BEGIN

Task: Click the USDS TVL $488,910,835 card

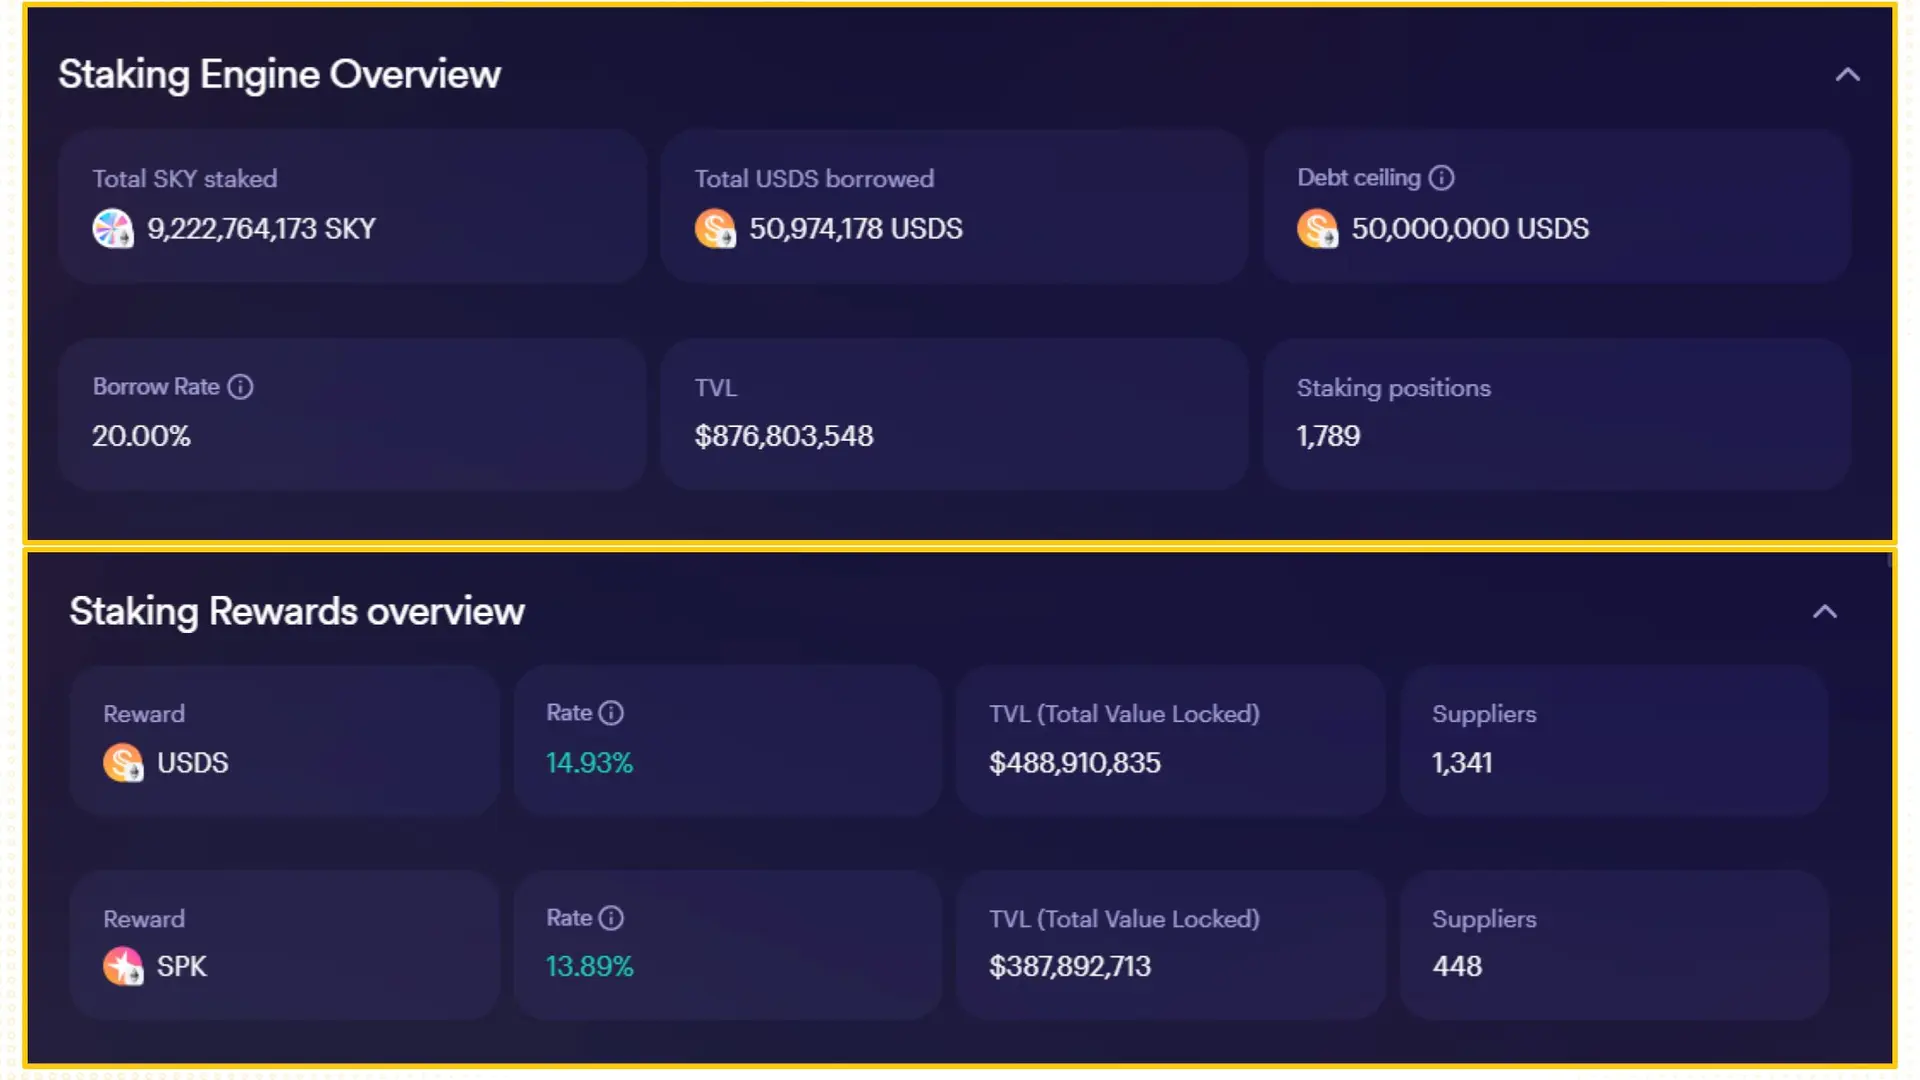Action: pyautogui.click(x=1170, y=741)
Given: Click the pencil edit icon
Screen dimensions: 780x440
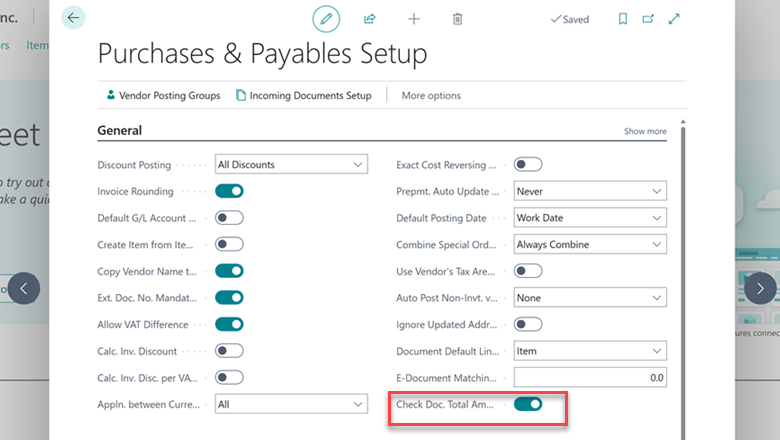Looking at the screenshot, I should click(326, 19).
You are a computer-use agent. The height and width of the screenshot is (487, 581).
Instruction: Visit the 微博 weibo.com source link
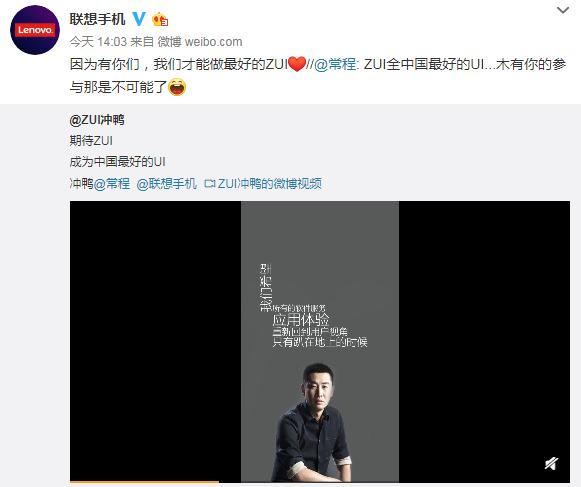(x=200, y=42)
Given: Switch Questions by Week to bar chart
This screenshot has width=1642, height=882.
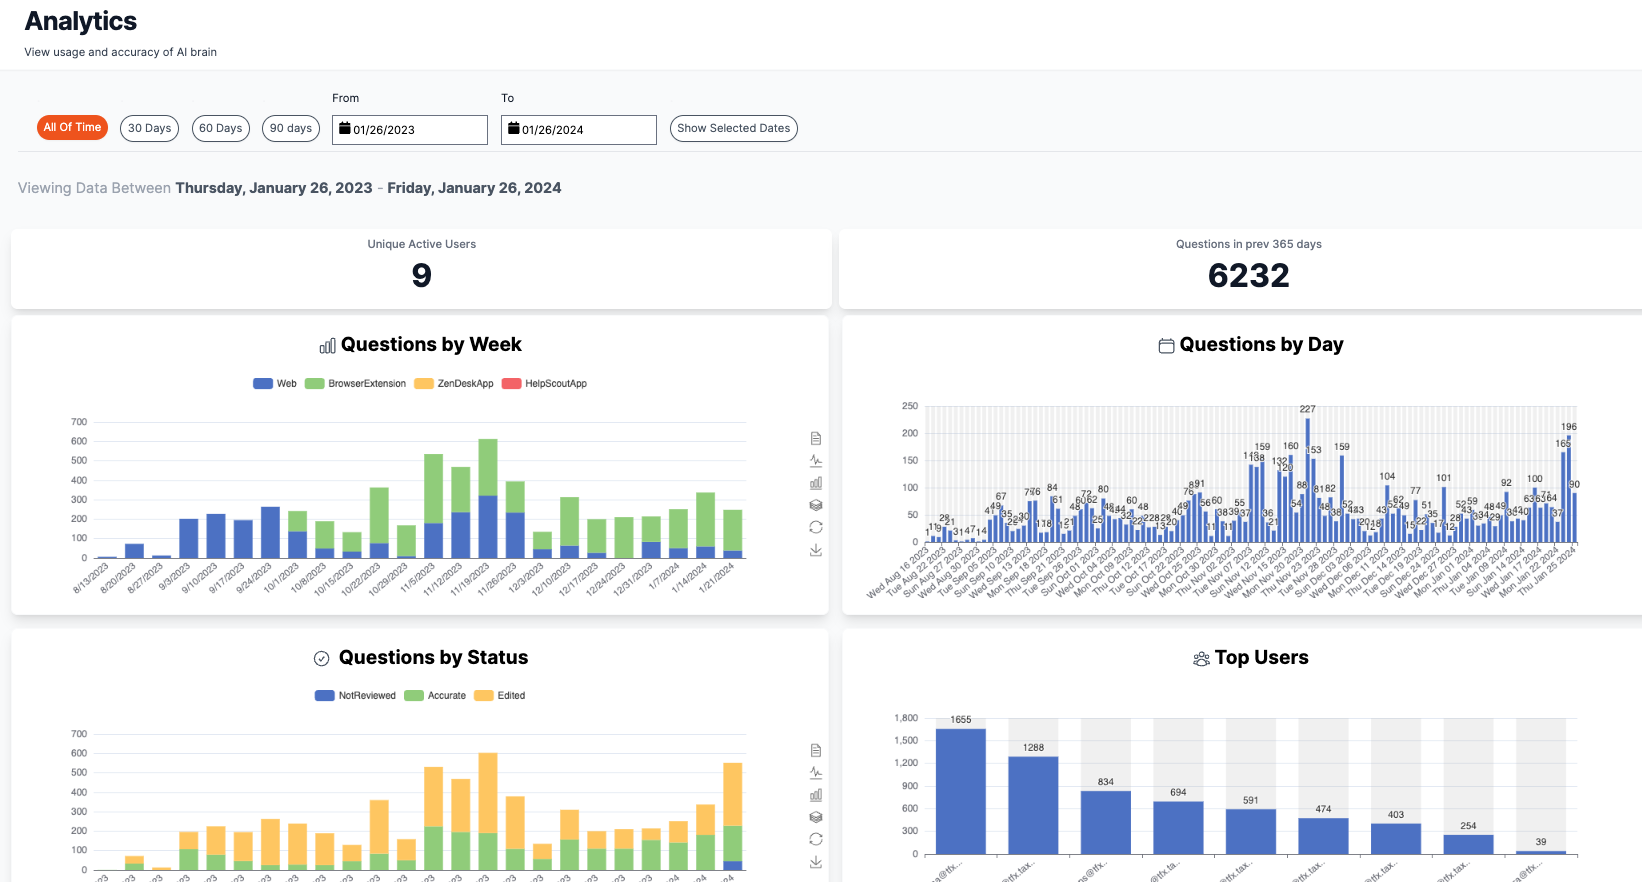Looking at the screenshot, I should tap(816, 483).
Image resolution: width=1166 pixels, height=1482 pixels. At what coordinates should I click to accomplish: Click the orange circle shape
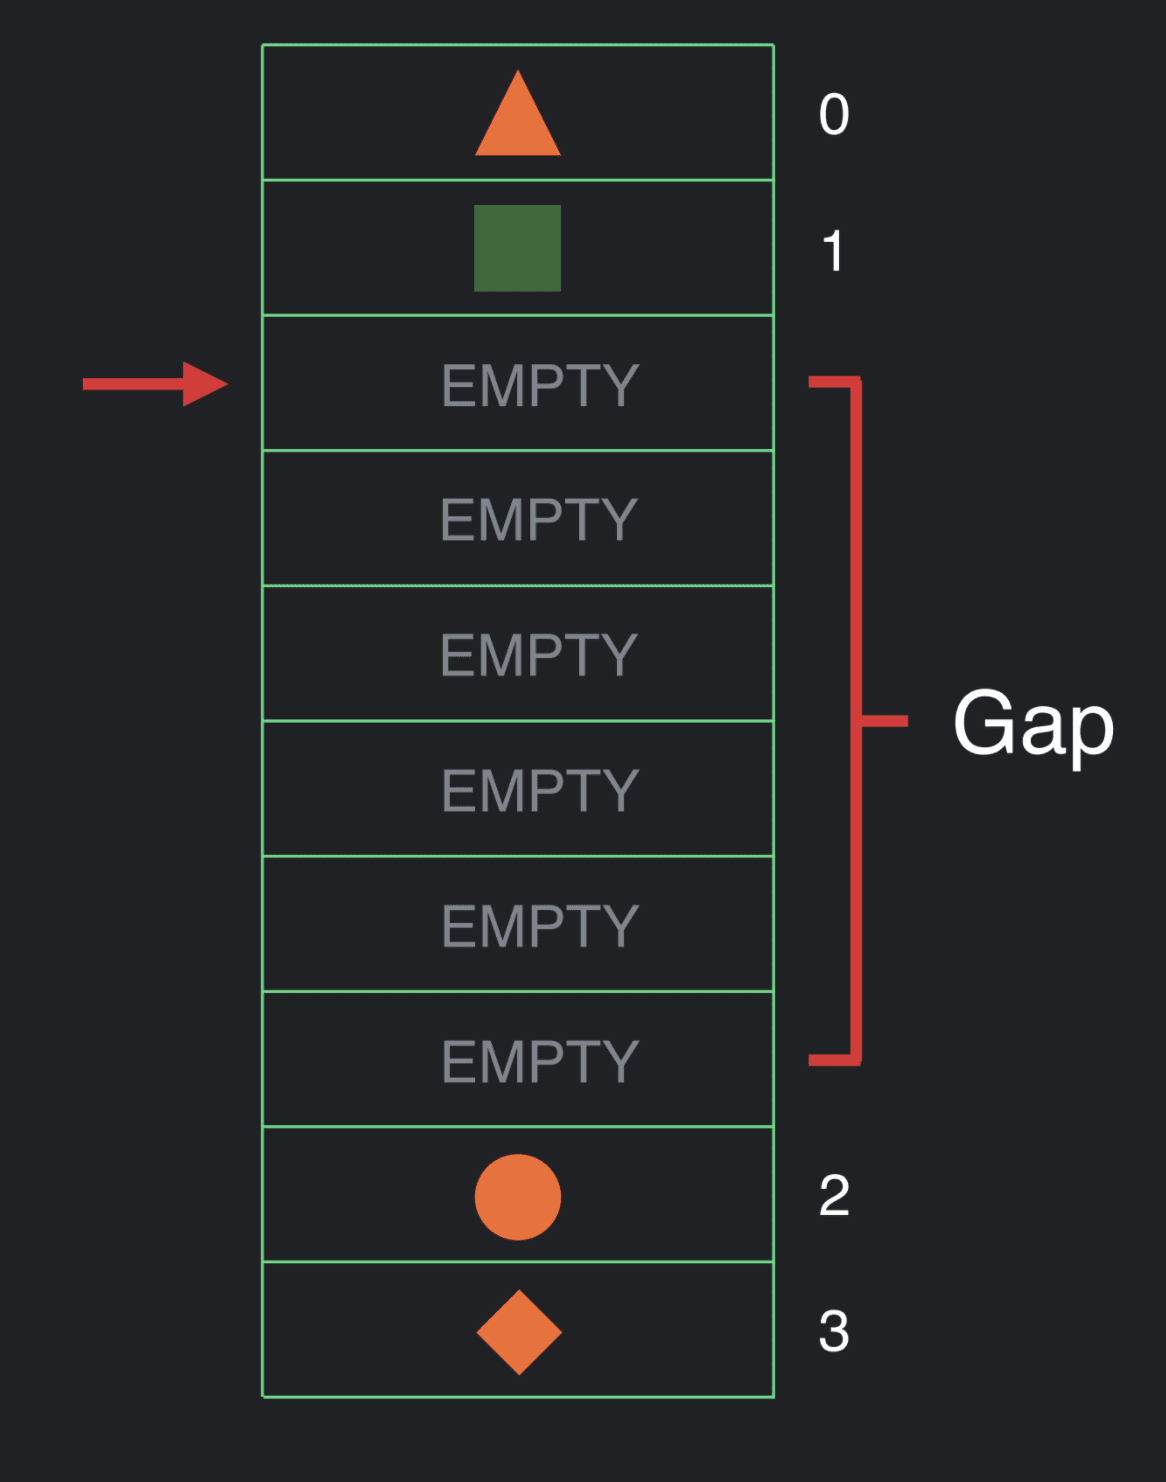pyautogui.click(x=518, y=1197)
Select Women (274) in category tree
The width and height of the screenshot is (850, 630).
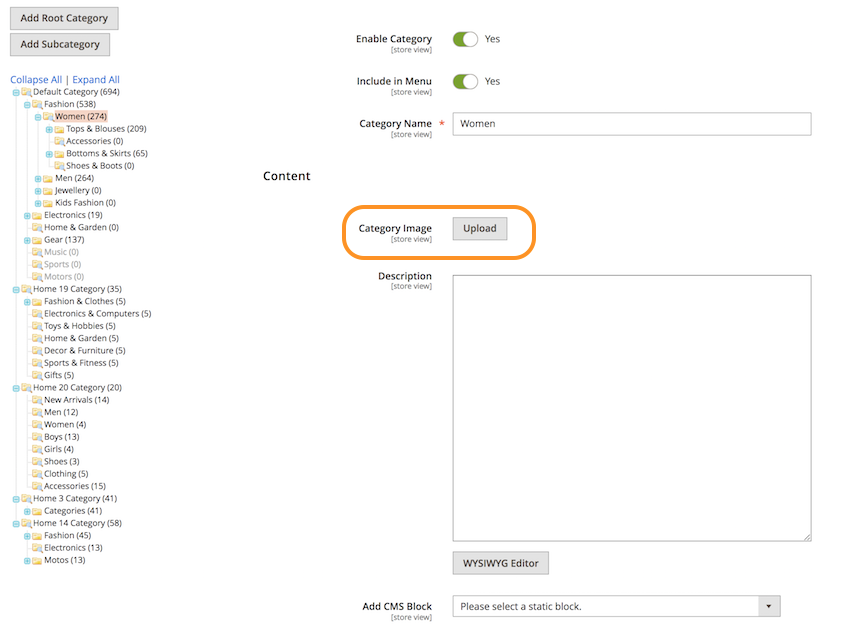point(81,117)
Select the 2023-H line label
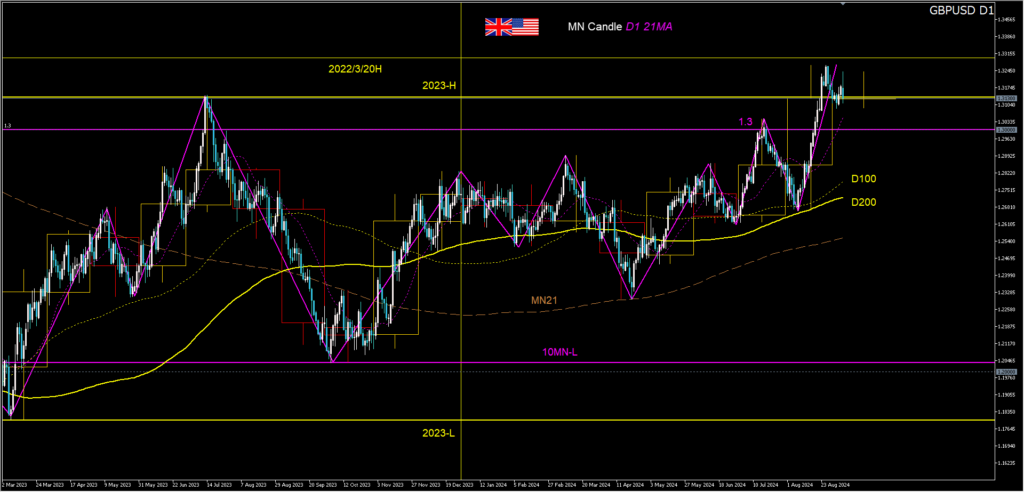The image size is (1024, 492). [439, 86]
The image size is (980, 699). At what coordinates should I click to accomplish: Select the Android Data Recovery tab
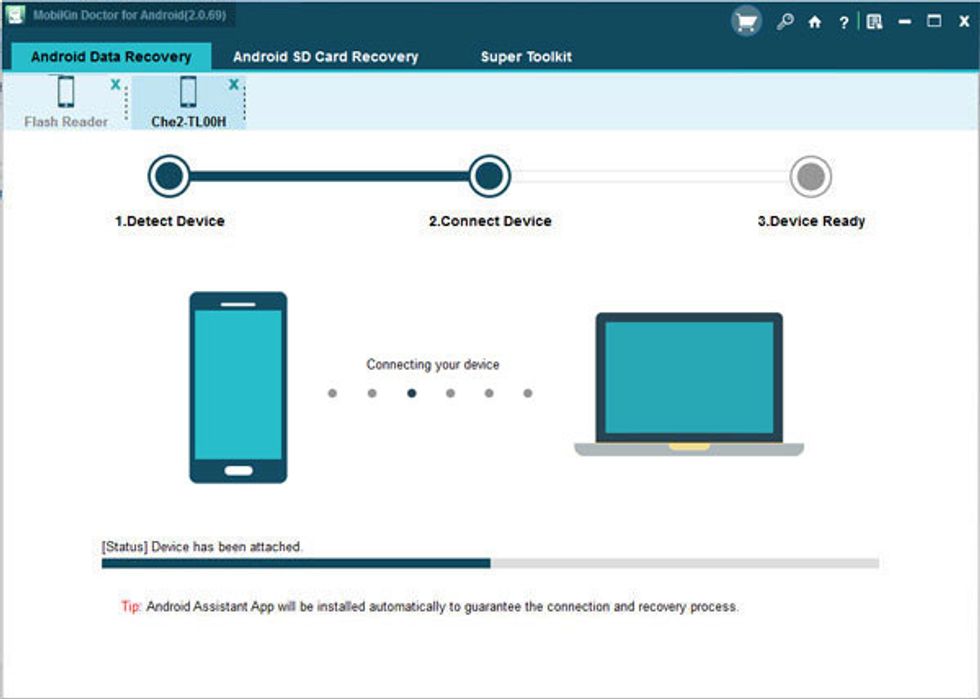[x=112, y=57]
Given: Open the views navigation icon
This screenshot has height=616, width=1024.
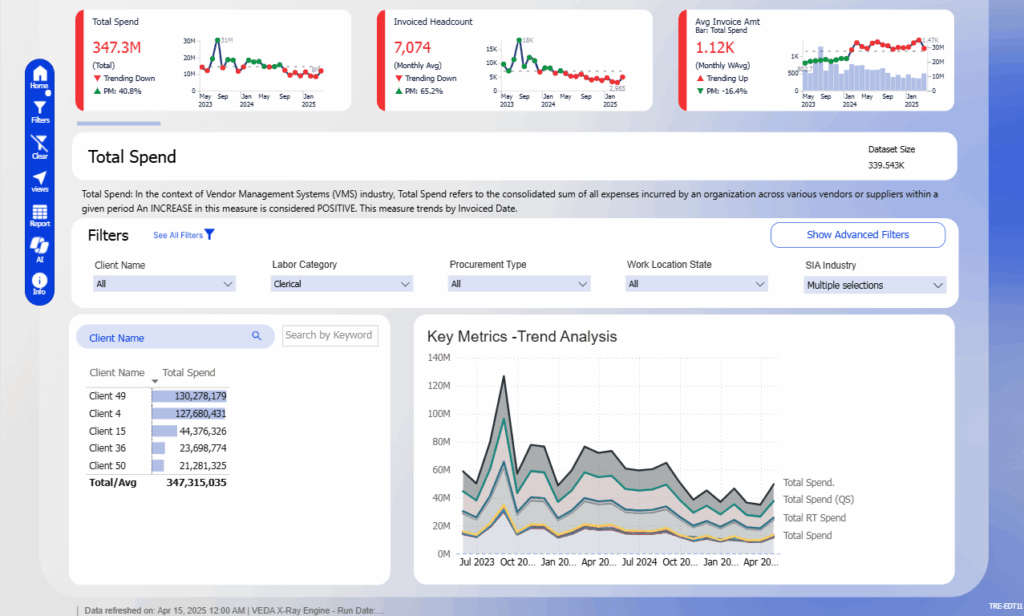Looking at the screenshot, I should coord(39,180).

END

What the task requires:
What lines above contain the word "Given"? Return each such line.

Response:
Given: Click the pencil edit icon
Given: Switch Questions by Week to bar chart
Given: Open the views navigation icon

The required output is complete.